**Task brief**
For the records that follow, please set down exactly the lines between the one holding "The image size is (1176, 1014)." and the one holding "Task: Toggle the", inclusive, and only those.

+++ Supplied data +++

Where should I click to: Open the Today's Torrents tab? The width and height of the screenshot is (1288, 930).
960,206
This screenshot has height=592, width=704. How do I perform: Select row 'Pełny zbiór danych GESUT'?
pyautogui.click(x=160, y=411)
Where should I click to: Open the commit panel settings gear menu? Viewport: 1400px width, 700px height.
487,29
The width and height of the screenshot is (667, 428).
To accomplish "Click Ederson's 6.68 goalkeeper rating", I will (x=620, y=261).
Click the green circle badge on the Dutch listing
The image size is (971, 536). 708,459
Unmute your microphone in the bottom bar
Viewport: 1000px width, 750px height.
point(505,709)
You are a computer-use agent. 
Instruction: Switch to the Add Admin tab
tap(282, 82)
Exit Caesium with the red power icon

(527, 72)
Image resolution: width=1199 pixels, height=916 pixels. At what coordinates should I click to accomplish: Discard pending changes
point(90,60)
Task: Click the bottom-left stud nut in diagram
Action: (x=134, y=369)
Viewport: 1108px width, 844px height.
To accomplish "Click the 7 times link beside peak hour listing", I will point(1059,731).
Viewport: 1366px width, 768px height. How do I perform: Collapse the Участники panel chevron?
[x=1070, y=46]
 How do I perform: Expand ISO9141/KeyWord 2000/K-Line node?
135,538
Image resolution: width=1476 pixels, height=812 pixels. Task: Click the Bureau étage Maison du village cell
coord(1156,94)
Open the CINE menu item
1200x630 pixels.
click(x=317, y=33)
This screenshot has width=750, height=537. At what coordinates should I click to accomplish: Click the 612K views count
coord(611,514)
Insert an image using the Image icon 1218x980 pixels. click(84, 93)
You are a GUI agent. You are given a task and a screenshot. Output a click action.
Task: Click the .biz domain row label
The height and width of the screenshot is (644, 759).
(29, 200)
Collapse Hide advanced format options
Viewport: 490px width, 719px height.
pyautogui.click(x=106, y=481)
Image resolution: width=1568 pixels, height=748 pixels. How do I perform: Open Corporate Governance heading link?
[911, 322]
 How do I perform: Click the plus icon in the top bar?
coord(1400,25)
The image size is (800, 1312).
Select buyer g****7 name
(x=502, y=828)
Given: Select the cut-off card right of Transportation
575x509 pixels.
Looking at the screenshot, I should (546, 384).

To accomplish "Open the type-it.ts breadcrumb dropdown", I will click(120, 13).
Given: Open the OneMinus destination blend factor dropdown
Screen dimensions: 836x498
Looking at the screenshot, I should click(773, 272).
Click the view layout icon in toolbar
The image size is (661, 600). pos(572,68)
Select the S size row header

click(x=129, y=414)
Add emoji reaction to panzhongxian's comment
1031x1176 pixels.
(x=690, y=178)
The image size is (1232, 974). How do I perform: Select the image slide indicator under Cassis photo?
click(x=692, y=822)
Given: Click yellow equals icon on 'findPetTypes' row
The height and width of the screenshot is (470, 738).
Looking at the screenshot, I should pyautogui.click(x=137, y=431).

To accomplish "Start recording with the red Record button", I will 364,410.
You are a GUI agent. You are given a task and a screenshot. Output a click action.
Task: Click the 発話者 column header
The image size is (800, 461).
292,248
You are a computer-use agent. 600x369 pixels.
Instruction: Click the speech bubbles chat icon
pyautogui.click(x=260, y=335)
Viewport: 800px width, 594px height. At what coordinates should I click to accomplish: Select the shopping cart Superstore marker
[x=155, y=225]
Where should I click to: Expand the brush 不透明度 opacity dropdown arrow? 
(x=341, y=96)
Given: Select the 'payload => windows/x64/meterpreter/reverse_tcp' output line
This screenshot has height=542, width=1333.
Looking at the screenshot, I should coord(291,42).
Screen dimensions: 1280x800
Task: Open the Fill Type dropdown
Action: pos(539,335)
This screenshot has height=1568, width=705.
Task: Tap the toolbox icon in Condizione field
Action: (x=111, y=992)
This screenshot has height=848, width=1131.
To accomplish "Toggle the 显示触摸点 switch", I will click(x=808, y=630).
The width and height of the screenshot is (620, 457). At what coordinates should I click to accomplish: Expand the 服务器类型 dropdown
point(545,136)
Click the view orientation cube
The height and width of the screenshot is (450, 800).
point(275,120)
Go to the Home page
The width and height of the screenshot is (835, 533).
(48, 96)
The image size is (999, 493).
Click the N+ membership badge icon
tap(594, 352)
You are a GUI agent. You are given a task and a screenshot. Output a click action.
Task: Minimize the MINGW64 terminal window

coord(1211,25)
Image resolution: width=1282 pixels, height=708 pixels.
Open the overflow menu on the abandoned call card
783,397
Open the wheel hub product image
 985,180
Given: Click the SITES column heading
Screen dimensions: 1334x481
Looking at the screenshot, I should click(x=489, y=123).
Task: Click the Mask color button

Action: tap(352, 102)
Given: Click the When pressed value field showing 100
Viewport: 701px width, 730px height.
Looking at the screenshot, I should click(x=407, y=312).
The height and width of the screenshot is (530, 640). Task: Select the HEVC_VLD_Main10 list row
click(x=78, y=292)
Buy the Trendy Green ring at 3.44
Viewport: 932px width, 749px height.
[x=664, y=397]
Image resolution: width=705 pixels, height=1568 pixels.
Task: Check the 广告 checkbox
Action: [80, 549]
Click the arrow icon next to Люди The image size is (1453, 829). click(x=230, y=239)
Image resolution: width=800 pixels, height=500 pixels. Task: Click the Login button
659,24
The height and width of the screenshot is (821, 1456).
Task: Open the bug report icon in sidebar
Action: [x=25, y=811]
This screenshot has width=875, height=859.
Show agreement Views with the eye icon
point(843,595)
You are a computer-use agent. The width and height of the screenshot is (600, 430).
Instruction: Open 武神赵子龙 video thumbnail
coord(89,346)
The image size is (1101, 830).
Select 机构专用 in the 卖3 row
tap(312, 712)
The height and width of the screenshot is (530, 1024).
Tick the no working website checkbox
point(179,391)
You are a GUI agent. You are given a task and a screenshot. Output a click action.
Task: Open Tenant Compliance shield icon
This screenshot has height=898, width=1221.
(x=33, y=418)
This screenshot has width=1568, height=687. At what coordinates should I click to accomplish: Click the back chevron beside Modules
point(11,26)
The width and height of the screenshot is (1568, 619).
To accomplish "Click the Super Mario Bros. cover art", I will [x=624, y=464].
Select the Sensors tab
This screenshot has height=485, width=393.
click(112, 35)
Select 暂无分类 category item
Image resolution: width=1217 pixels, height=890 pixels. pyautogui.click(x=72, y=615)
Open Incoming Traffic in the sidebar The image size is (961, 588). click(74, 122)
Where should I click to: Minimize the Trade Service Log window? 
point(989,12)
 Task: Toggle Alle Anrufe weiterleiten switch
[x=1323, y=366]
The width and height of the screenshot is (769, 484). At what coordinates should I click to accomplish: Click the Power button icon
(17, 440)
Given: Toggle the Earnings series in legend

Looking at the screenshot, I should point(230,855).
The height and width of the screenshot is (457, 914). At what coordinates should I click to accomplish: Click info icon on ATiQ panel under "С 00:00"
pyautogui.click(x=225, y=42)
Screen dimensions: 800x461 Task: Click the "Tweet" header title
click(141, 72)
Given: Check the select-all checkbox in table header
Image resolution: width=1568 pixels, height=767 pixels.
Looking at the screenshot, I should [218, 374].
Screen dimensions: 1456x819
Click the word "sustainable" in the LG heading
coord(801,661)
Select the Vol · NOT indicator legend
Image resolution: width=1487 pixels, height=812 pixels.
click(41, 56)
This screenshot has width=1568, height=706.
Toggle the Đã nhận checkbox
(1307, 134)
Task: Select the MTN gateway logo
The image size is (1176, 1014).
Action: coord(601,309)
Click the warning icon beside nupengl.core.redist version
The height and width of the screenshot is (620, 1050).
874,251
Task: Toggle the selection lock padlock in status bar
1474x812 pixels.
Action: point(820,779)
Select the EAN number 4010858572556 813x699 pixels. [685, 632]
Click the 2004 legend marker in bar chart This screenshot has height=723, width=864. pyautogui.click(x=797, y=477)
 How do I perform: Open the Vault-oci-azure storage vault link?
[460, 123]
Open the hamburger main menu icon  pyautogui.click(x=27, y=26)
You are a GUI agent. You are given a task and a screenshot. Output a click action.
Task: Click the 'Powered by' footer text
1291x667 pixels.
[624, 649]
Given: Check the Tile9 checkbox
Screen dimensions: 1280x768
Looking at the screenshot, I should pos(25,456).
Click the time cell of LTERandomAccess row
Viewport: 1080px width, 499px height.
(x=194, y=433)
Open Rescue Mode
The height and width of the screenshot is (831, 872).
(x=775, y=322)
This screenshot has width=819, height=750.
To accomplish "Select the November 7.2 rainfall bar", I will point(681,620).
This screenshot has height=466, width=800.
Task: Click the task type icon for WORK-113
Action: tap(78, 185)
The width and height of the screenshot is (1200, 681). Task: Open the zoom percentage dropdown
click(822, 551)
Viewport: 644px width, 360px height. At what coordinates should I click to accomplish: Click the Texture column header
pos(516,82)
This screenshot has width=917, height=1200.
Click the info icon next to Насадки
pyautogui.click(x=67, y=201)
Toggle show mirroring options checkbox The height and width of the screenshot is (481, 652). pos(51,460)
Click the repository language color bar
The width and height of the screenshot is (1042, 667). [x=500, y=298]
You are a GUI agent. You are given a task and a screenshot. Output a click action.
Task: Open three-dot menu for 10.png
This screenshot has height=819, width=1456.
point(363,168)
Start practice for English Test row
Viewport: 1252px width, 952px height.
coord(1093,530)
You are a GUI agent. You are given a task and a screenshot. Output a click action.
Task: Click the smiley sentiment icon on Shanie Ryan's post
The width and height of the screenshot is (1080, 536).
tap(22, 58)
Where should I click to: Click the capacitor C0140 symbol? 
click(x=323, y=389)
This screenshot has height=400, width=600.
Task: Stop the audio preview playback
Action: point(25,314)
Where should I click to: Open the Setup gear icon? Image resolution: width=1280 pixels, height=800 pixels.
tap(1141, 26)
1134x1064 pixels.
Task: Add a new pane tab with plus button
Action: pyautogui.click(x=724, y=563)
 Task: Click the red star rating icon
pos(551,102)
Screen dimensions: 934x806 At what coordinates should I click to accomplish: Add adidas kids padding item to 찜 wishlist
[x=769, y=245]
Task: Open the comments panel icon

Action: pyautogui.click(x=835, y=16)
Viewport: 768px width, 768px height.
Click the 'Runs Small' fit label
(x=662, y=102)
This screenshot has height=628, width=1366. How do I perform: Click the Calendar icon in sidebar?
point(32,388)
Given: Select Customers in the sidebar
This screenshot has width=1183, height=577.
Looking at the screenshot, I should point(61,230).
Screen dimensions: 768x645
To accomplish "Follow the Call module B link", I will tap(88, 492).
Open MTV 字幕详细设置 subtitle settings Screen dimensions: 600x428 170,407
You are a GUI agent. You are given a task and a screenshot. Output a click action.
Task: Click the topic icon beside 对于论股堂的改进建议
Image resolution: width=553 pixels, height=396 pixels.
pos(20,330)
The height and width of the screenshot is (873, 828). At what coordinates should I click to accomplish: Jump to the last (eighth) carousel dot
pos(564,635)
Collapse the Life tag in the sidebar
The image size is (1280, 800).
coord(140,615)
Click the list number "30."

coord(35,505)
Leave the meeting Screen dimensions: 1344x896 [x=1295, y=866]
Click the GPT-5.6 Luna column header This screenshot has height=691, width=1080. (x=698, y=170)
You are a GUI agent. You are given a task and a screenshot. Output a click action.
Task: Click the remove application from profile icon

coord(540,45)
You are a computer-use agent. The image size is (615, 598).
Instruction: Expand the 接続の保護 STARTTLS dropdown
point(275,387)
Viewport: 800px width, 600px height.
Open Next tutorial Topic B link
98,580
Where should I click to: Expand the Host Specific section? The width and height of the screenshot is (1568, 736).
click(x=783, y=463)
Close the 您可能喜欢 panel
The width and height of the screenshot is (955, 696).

+++

**Exercise response**
The image size is (1176, 1014).
Action: coord(601,309)
Click the warning icon beside nupengl.core.redist version
The height and width of the screenshot is (620, 1050).
874,251
Task: Toggle the selection lock padlock in status bar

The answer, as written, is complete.